ACTIONS TO TAKE
A - In the text on Saudi Chocolate Company and Singapore's chocolate industry below, copy the passage starting at "A Brief Description" and ending at "state-of-the-art chocolate production." word for word.
B - Turn the paragraph beginning "The confectionery industry in Singapore" in the text below, about Saudi Chocolate Company and Singapore's chocolate market, into a short bulleted list that keeps its main facts.

DOCUMENT EXTRACT
-*-*-

A Brief Description of the Company and Chocolate Industry in Singapore

Saudi Chocolate Company (SCC) is a Saudi company that was established in 1995. The first factory was built in Riyadh – the heart of the Kingdom. We aimed to provide the market with the finest chocolate, cocoa, and cocoa derivatives. Currently, the Saudi Chocolate Company is the largest chocolate producer in the Middle East. With our team of experts in chocolate production, we have managed to reach state-of-the-art chocolate production.

The confectionery industry in Singapore develops at a high rate. Over the past few years, the growth level was 20% annually (Koh). The largest importers of chocolate and sugar are the US, North Asia, the EU, and Australia. Of the entire food consumption in Singapore, confectionery has the largest percentage growth. As lifestyles in the Asia Pacific area become enhanced, people’s taste choices are altering accordingly. Growing urbanization and income levels among the citizens of Singapore are the main agents for market expansion (Acute Market Research).

The reasons for chocolate market growth in Singapore are connected with a wide spectrum of the utilization of chocolate confectionery and flavored food products. Moreover, market growth is expected to be sustainable owing to chocolate’s stress mitigating abilities and its nutritional value (Acute Market Research).

Along with other Asia Pacific regions, Singapore is assumed to be a fast-expanding market owing to high demand. Changing consumer choices lead to increased sales, which require thorough approaches to expansion strategy development. The current leading chocolate manufacturers include Ferrero Group, Mondelez International, Hershey Foods Corporation, Meiji Co Ltd, Arcor, Nestle, and others (Acute Market Research). With the current expansion of chocolate products in Singapore, the Saudi Chocolate Company could take advantage of the situation and enter the confectionery market with further development plans.

-*-*-

MATERIAL PROVIDED
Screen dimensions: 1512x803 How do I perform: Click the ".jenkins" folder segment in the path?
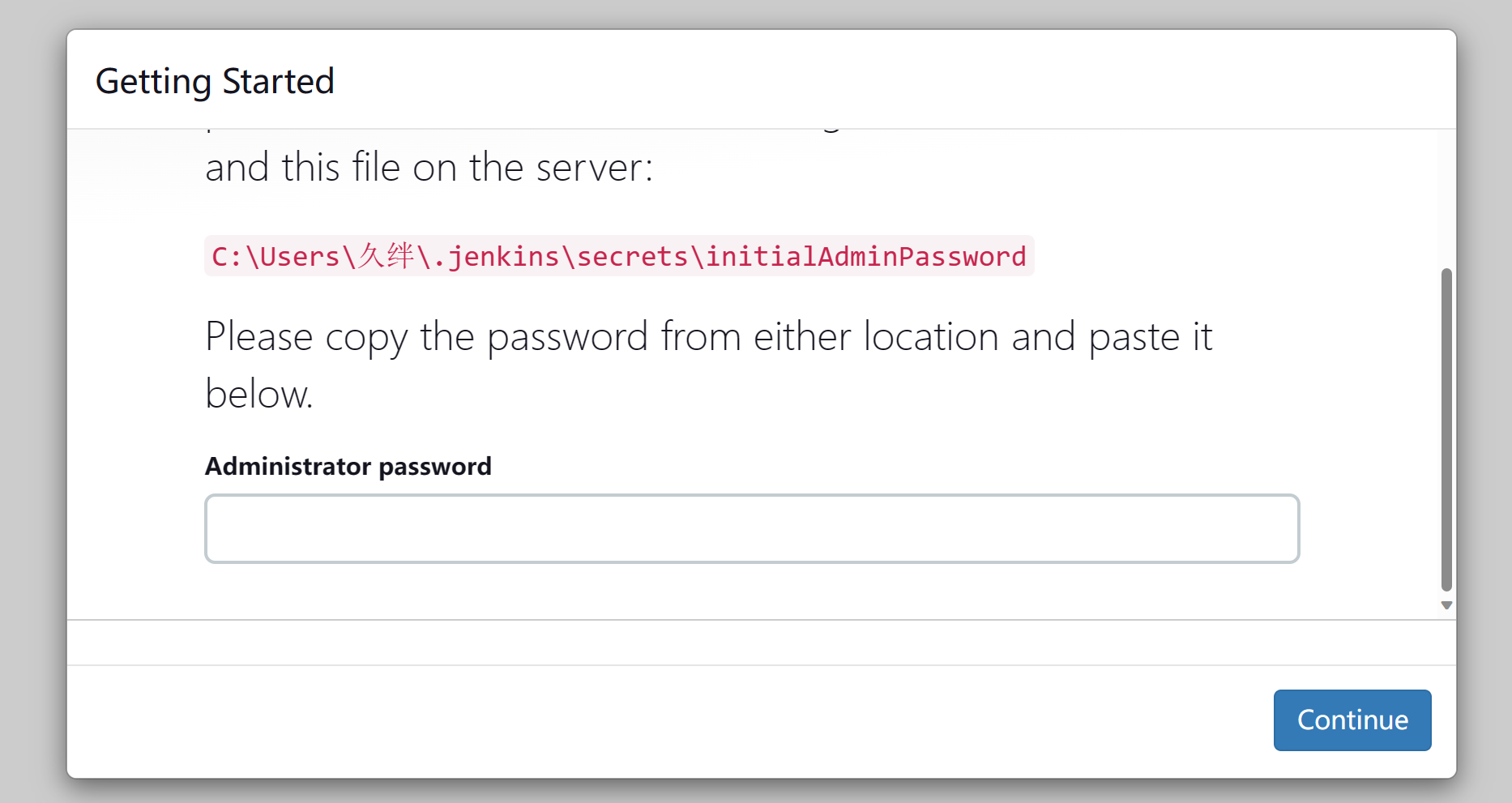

-*-*-

THE ANSWERS
A -
A Brief Description of the Company and Chocolate Industry in Singapore

Saudi Chocolate Company (SCC) is a Saudi company that was established in 1995. The first factory was built in Riyadh – the heart of the Kingdom. We aimed to provide the market with the finest chocolate, cocoa, and cocoa derivatives. Currently, the Saudi Chocolate Company is the largest chocolate producer in the Middle East. With our team of experts in chocolate production, we have managed to reach state-of-the-art chocolate production.

B -
- Singapore's confectionery industry is growing rapidly, at 20% annually over the past few years (Koh).
- The largest importers of chocolate and sugar are the US, North Asia, the EU, and Australia.
- Confectionery shows the largest percentage growth of all food consumption in Singapore.
- Improving lifestyles in the Asia Pacific area are changing people's taste choices.
- Growing urbanization and rising incomes are the main drivers of market expansion (Acute Market Research).